Machine room heat release calculationgreenspun.com : LUSENET : Elevator Problem Discussion : One Thread
I need calculate the heat release in machine room. It is a hydro elevator. It has an oil cooler equiped in the hydro system. Normally, we just use 1HP = 2544 BTU/Hr, then consider the effeciency, we use H = 0.3 X HP X 2544 = 382 HP. So for a 40 HP motor, the BTU/Hr is 15280. I am not sure with an oil cooler, is it gonna be a greater than 15280? Because oil cooler will release most of the heat in the oil to the air per a certain time, that is , release the heat much faster. And BTU/Hr will be greater? Am I correct? If so, then how can I calculate the BTU/Hr with an oil cooler? Thanks a lot.
-- M Ts (firstname.lastname@example.org), December 08, 2004
-- MTS (email@example.com), December 09, 2004.
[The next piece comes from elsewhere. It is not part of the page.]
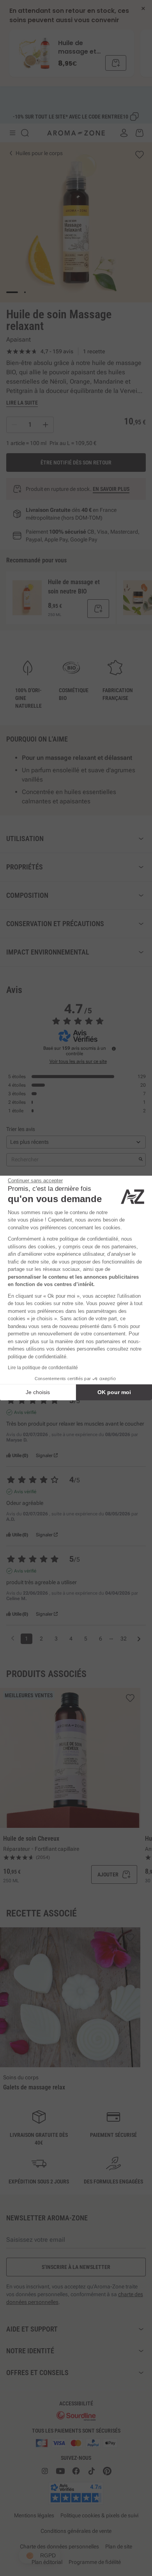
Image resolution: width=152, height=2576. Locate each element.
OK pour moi (114, 1392)
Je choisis (38, 1392)
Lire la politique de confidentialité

In the case of an oil cooler I agree with you that the heat will be released faster. However, take a scenario where the motor is running continuously for two hours: the fact that the oil cooler is releasing the heat faster makes no difference once the system has arrived at a steady state (it will only prevent the oil temperature rising to dangerous limits). The oil cooler would only make a difference in cases where the lift runs continuously for say 10 minutes and then stays idle for 50 minutes. During the heavy 10 minutes, the presence of an oil cooler would ensure that most of the heat is released during those 10 minutes. without an oil cooler, it will take longer than 10 minutes to release the heat from the oil, and thus the same amount of heat would be released over a longer period of time. But the case of 10 heavy minutes/50 idle minutes is not your worst case. So I think it will not make a difference.
However, this all depends on the rule of thumb formula you show above (i.e., 1 hp = 2544 btu/hr, and the 0.3 in the second formula). If you can explain the reasoning behind those, I might be able to help you further. For example, 1 btu is approximately equal to 1055 Joules. A motor of 1 hp running continuously for an hour would generate 746 W (J/s) x3600 s = 2685600 J. 2544 btu/hr=2683920. So this assumes that the motor is running full time at full load. I assume then the 0.3 is assuming that the efficiency of the system is 30% (i.e, 30% of the energy is dissipated as heat, while 70% is used as useful energy). I think this is excessive for the following reasons: 1. the motor when it runs is does not always run at full load even at peak times. 2. The motor certainly does not run continuously, as it only works during the up direction for a hydraulic lift. Then there are the door opening/closing times....etc. Generally a hydraulic lift will only do around 120 starts per hour. 3. The efficiency figure you quote is probably slightly pessimistic: I think 0.25 to 0.2 is more representative of modern systems.
You also need to remember that some modern systems employ regenerative VVVf drives to the pump motor allowing some of the energy to be sent back to the mains.
If you would like to discuss further, please e-mail (firstname.lastname@example.org)
-- Lutfi Al-Sharif (email@example.com), December 10, 2004.
You are right, I use 0.3 as a factor by assuming the heat generated by a motor with 70% efficiency. And 1HP = 2544 BTU/hr comes from 1 HP = 0.7068 BTU/sec based on conservation of energy.
I made a mistake in my previous formulas. It should be H = 0.3 X HP X 2544 = 763 HP. And the hydraulic motor only works 50% of the time, then H=382 HP. Sorry for the confusion. Yes, as you can see, all the calculation is based on rough estimates, I think it is really hard to calculate the effect of the oil cooler on heat release.
By the way, what formulas or methods are you using to calculate the MR heat release?